---- ИСХОДНЫЙ ТЕКСТ

Мне хочется по этому поводу сказать, что всё это неверно, всё это глубоко неправильно. Мы уважаем своих отцов и любим своих отцов. Мой отец воевал с первых дней гражданской войны, прошел сталинские лагеря, остался коммунистом. Разве я могу ему не верить? Разве могу я его не уважать? Это для меня не только отец – это моя совесть. Я благодарен партии и Никите Сергеевичу Хрущёву за то, что я могу с ним разговаривать, за то, что я могу с ним советоваться. Мы хотим говорить с отцами, и спорить с ними, и соглашаться в разных вопросах, но мы хотим также сказать о том, чтобы отцы не думали, что у нас в карманах камни, а знали, что у нас чистые руки.

(Идеологические комиссии ЦК КПСС. 1958–1964: Документы. М., 2000)
Речь Булата от всех этих выступлений

отличалась разительно. Это была речь свободного человека.

Эта, казалось бы, невозможная, немыслимая в предлагаемых обстоятельствах, но органически присущая ему свобода выразилась – еще до того, как он появился на трибуне, – в таком маленьком эпизоде.

Уже во вступительном слове, в перечне тех, кто изначально был зачислен в «черный список» и кому, стало быть, надлежало каяться, едва ли не первым был назван Булат.

– В серьезном конфликте со всем строем нашей жизни, – бубнил докладчик, – находятся песни Булата Окуджавы о Ваньке Морозове и золотой молодежи…

И тут раздался спокойный голос Булата:

– Песни о золотой молодежи у меня нет. У меня есть песня о рабочей молодежи.

Возникло некоторое замешательство. Ильичёв вопросительно вскинул брови, и тут же откуда ни возьмись возникли насмерть перепуганные референты и консультанты, очевидно, готовившие шефу этот доклад, и стали совать ему под нос какие-то папочки и бумажки. Но шеф, естественно, разбираться в этом не стал, а как ни в чем не бывало продолжил бубнить дальше, не отклоняясь от лежащего перед его глазами текста.

В стенограмме этот эпизод отразился так.

ИЛЬИЧЁВ. На мой взгляд, в серьезном конфликте со всем строем нашей жизни находятся некоторые песни Булата Окуджавы и стихи, на которые они написаны. Я хочу напомнить стихи о Ваньке Морозове и о золотой молодежи. Весь их строй, вся интонация…

ОКУДЖАВА. «Золотая молодежь» – это не мои стихи.

ИЛЬИЧЁВ. Тогда о Ваньке Морозове.

(Идеологические комиссии ЦК КПСС. 1958–1964: Документы. М., 2000)

Разница между тем, как это запомнилось мне, и тем, как отражено в стенограмме, казалось бы, так ничтожна, что микроскопическое это разночтение можно и не заметить. И уж, во всяком случае, не стоило бы на нем останавливаться. Но на самом деле разница эта не только существенна, она принципиальна.

--------
---- ФРАГМЕНТ НАБОРА ДАННЫХ

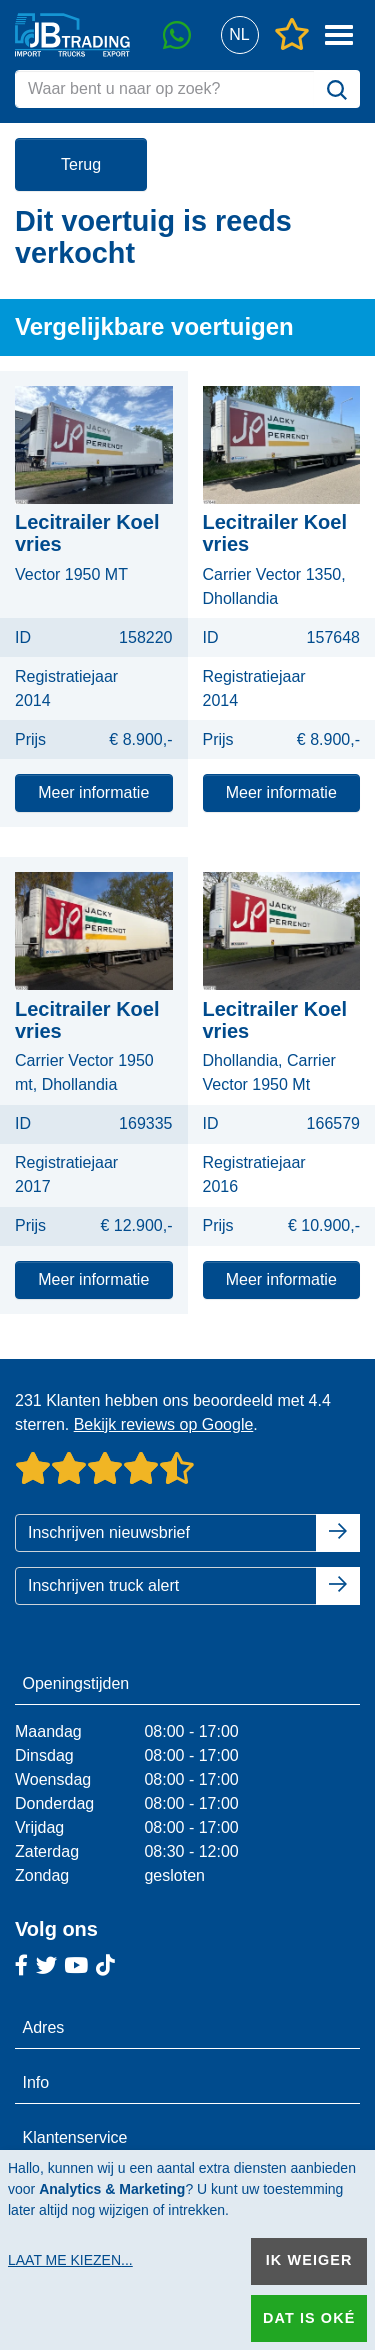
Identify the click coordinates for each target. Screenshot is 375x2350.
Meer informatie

--------

• _ПОСТАВЛЕННАЯ ЗАДАЧА_
Ответьте на вопросы по исходному тексту.
1. Через какие лагеря, по словам говорящего в первом абзаце, прошел его отец?
2. О какой молодежи, по словам Булата, у него есть песня?
3. Что, согласно стенограмме, ответил Ильичёв на реплику Окуджавы «„Золотая молодежь“ – это не мои стихи»?

• _РЕШЁННАЯ ЗАДАЧА_
1. Через сталинские лагеря.
2. О рабочей молодежи.
3. «Тогда о Ваньке Морозове».